When the president started speaking, everyone went silent as if we were, ironically enough, at a funeral. And when he officially announced that Osama bin Laden was indeed dead, everyone in the room smiled. Some even let a quiet laugh escape out of their mouths.
Immediately most people in the room started typing incredibly fast on their smartphones or laptops, which were conveniently logged onto Twitter or Facebook, or in some cases both at the same time. Everyone was rushing, trying to beat the other guy and be the first one posting the news with a creative, clever or funny commentary. At the same time, fireworks could be heard from houses close to ours, even some people yelling “America” or things like that, all while the presidential speech was still on.
I wonder how many people, besides my hall where people were respectful enough, heard the rest of it. How many people heard that this is indeed a milestone in the war against terrorism but it isn’t over yet? How many people heard the pledge of their president to try and keep in mind that the enemy is not Islam and this is not a platform for hate crimes against other religions? How many people noticed that while President Obama was still speaking, the little scroll across the bottom of the screen read that the U.S. had officially increased the terrorism threat level?
I don’t know – probably too many people were too busy celebrating someone else’s death to care about that. Around midnight when Mr. Obama had just finished his speech, there were already drunk people chanting songs from “Team America.” I guess some college kids find an excuse to drink over anything.
A week later…
That was all nearly a week ago. Where do we stand now? As could be expected, both supporters and critics of the president have expressed their opinions on this matter. Supporters took this moral victory to forget about other important issues like the economy and unemployment….and the fact that the death of Osama doesn’t mean the end of al Qaeda. But still, this victory shows the strength of the U.S. military, and Osama’s death brings tranquility to 9/11 victims’ families and that is reason to celebrate.

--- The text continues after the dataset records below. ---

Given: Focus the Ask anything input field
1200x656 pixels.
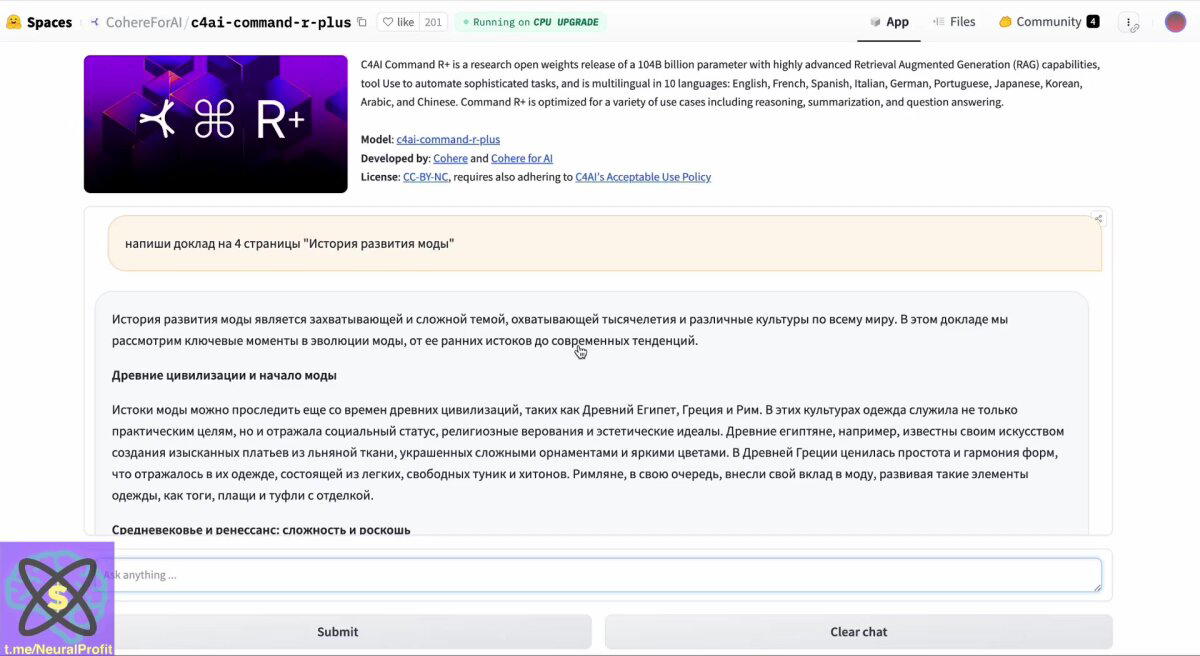Looking at the screenshot, I should 601,575.
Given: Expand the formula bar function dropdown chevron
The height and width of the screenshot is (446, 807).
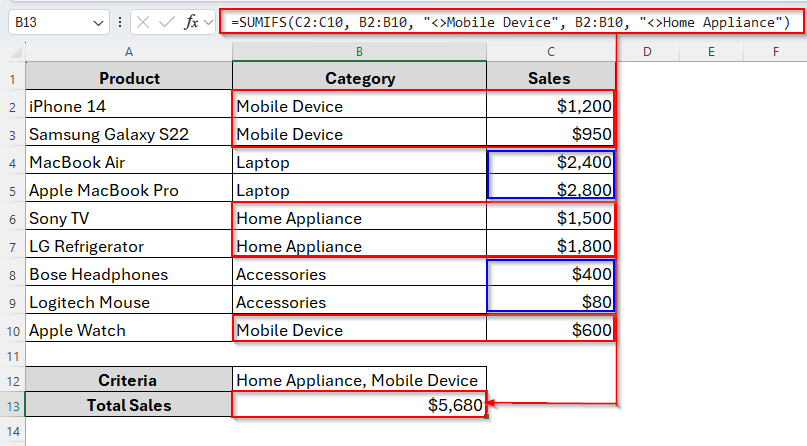Looking at the screenshot, I should [209, 22].
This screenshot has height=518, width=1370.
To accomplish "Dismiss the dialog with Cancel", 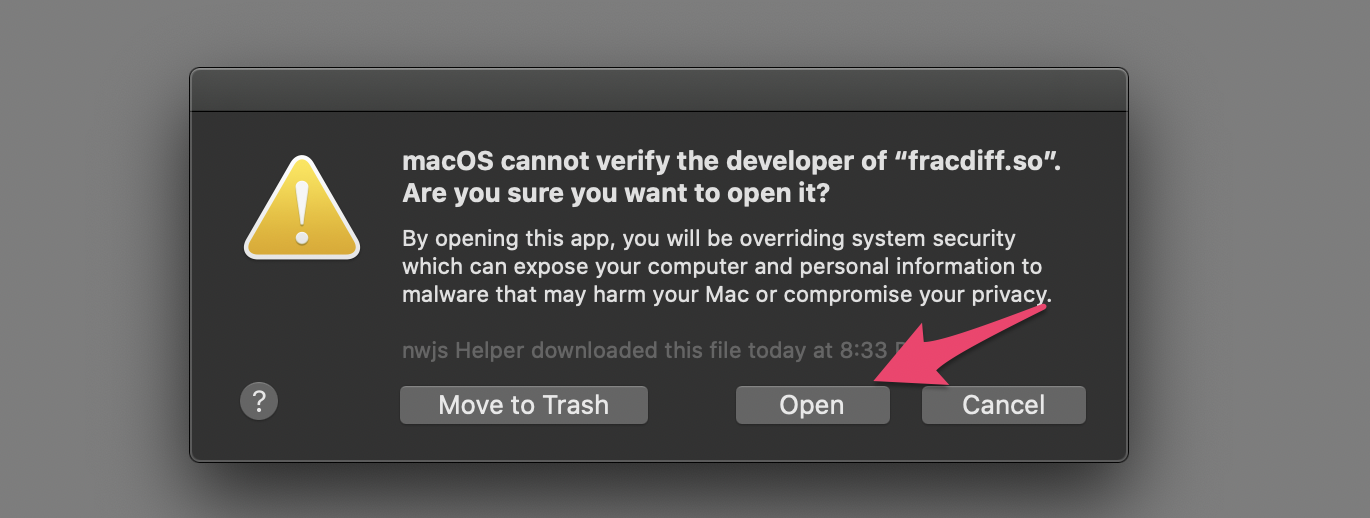I will [x=1004, y=405].
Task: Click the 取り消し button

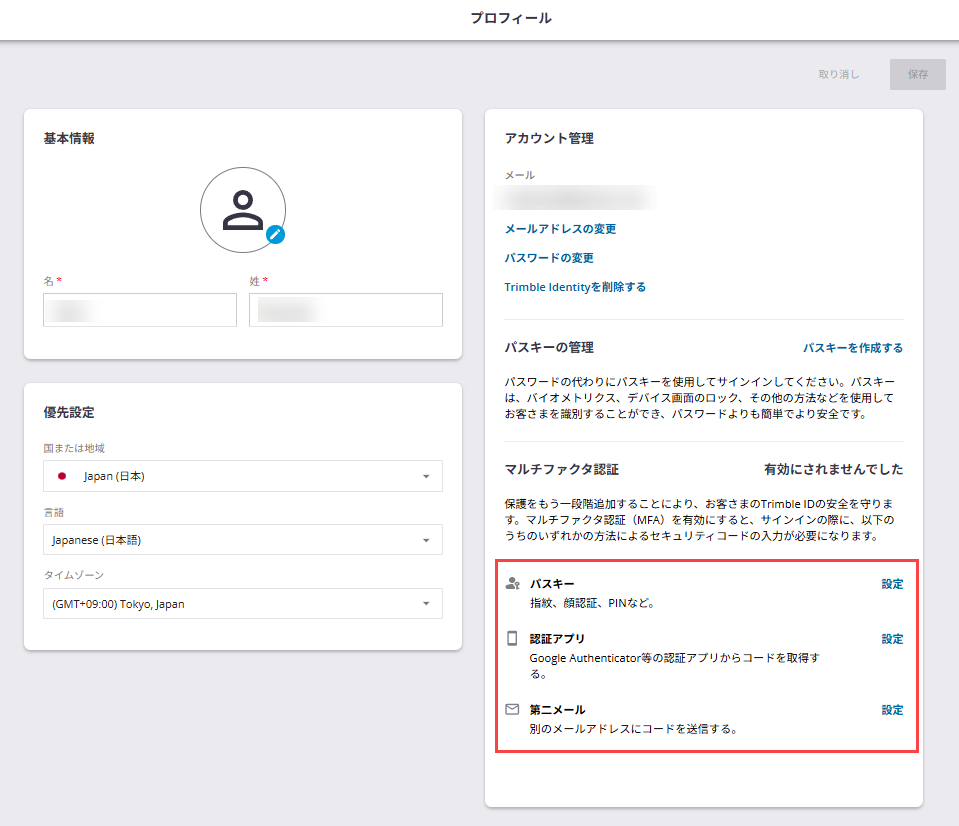Action: [837, 74]
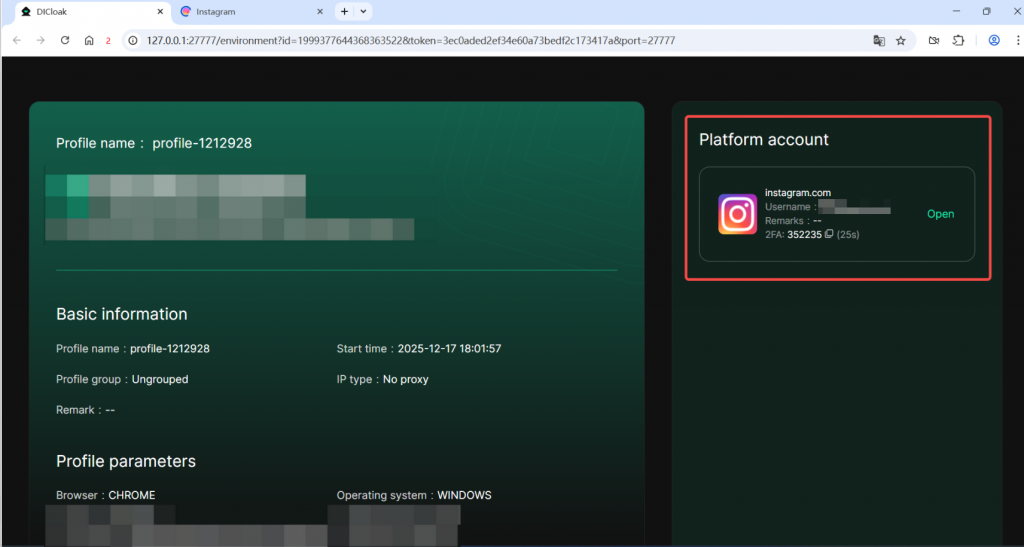Open the browser profile avatar menu
Screen dimensions: 1024x547
coord(994,41)
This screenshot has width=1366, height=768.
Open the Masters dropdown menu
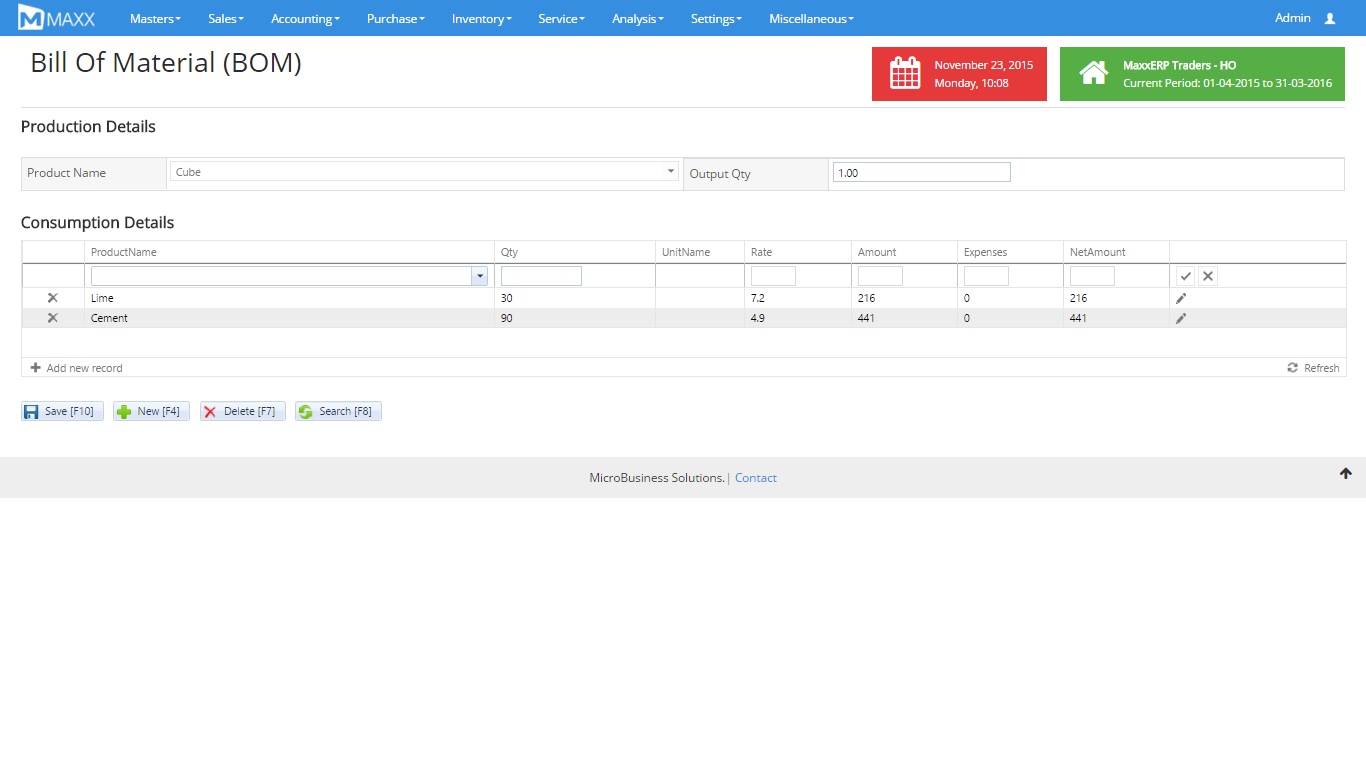pyautogui.click(x=155, y=18)
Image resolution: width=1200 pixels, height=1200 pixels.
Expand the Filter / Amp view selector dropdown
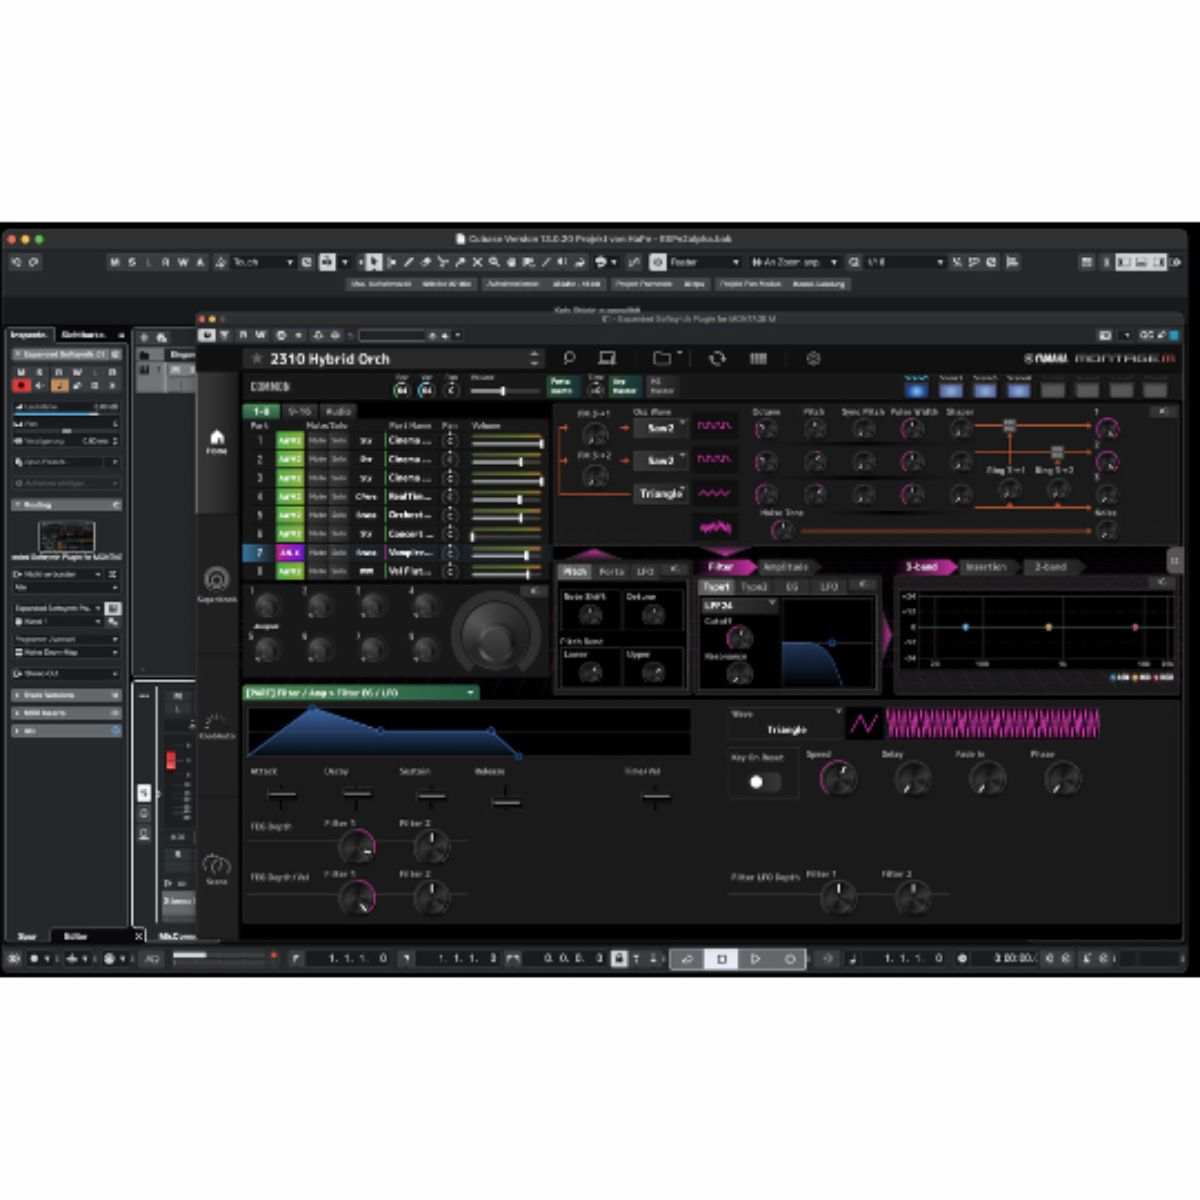point(470,692)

On the other hand, the opposition is now showing skepticism over whether bin Laden is even dead! If showing joy on someone’s death (which was surprisingly common right after the president’s speech) isn’t morbid enough, how sick is it to expect that national or even international media show bin Laden’s body as “proof” that this operation was successful? Yes, a moral and patriotic victory for America is, what a surprise, deformed in the political game of who’s right or wrong; a political game blurring the operation that was originally a step forward on the war against terrorism.
But how did the people themselves react? More than ever the power of social networks was shown – how fast they can spread the word. In just the first couple of hours after the news came out, people were rejoicing, full of pride and patriotism, and showing it with new Facebook statuses or Twitter updates.
A brilliant tweet just the day after said something like: “What to expect with Osama’s death? 20% jokes, 50% of the same jokes stolen by others, 20% people sick of jokes, 10% statistics.”
Sure enough, in the days that followed, patriotism or pride were smoothly and slowly replaced by comic commentaries displaying less and less relevant information on the event and more made up (or even copied) jokes. The internet overflowed with these “witty” remarks. A lot of memes popped up either making fun of bin Laden or praising Obama’s action. Flash games emerged featuring Obama as a hero. I don’t have a smartphone but I’m sure someone must have come up with a silly “app.” Then the viral (and virus-spreading) Facebook posts claiming to have the real picture or even the real video of bin Laden’s death.
And now, as the opposition leads attacks against the office and asks for proof of bin Laden being dead, and Obama takes a tour of Ground Zero and tries to extend this well-needed boost of patriotism (right after Superman says he will give up his U.S citizenship), right now, where do we stand?
I don’t know about the rest of the people but I am one of the 20% sick of the jokes.